In the entries below, locate the line with "The image size is (408, 291).", then give again that line and all lines after it, exactly, with pictures omitted.

━━━ Provided information

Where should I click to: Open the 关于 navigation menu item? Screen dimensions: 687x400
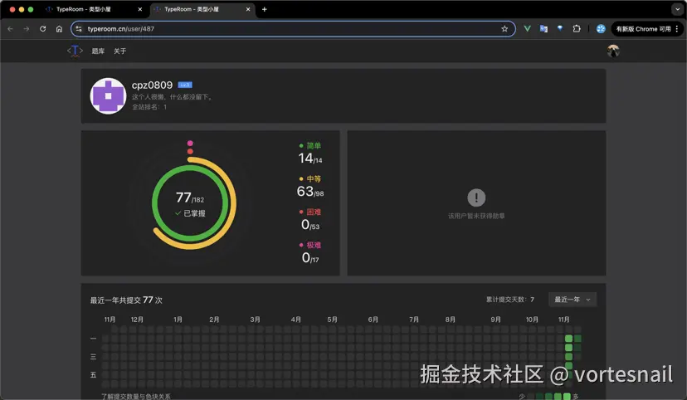(x=120, y=51)
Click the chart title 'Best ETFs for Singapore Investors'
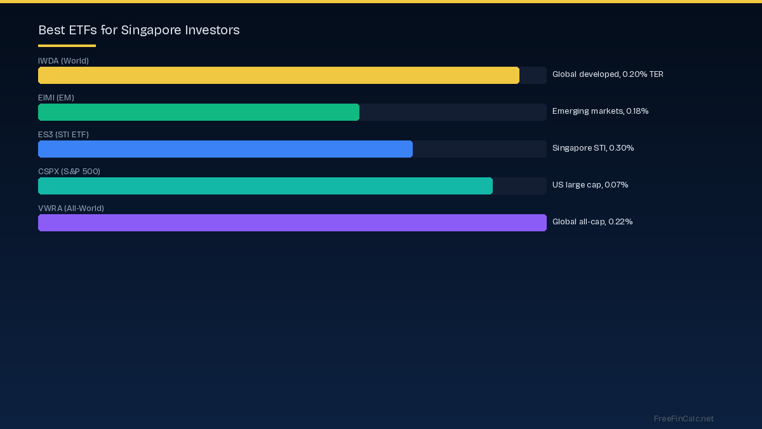Viewport: 762px width, 429px height. point(139,30)
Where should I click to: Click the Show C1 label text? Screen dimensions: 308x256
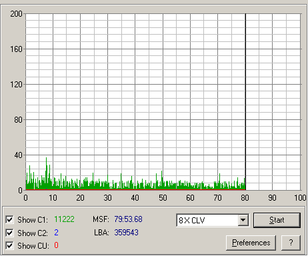(33, 220)
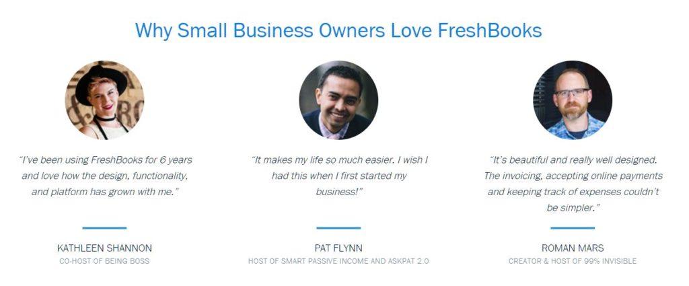The image size is (689, 286).
Task: Click the blue divider above Kathleen Shannon
Action: [104, 228]
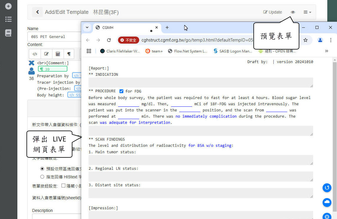Click the paragraph mark icon in the Content toolbar
The image size is (337, 219).
coord(69,54)

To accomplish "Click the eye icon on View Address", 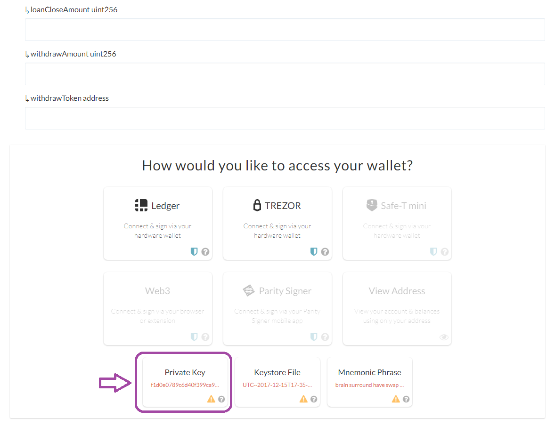I will pyautogui.click(x=444, y=337).
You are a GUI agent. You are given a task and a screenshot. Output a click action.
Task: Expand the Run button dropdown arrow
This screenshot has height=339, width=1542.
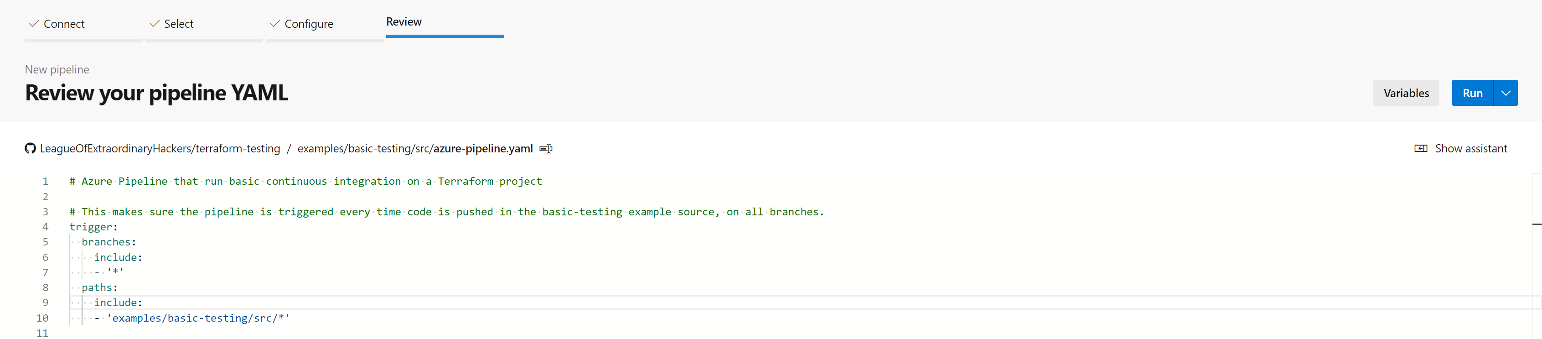click(x=1505, y=93)
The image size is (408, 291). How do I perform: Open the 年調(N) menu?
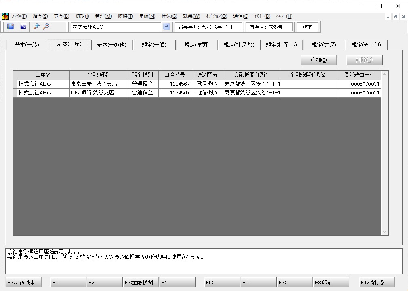147,17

━━━━━━

- Answer space
The image size is (408, 291). How do I perform: Open the 年調(N) menu?
147,17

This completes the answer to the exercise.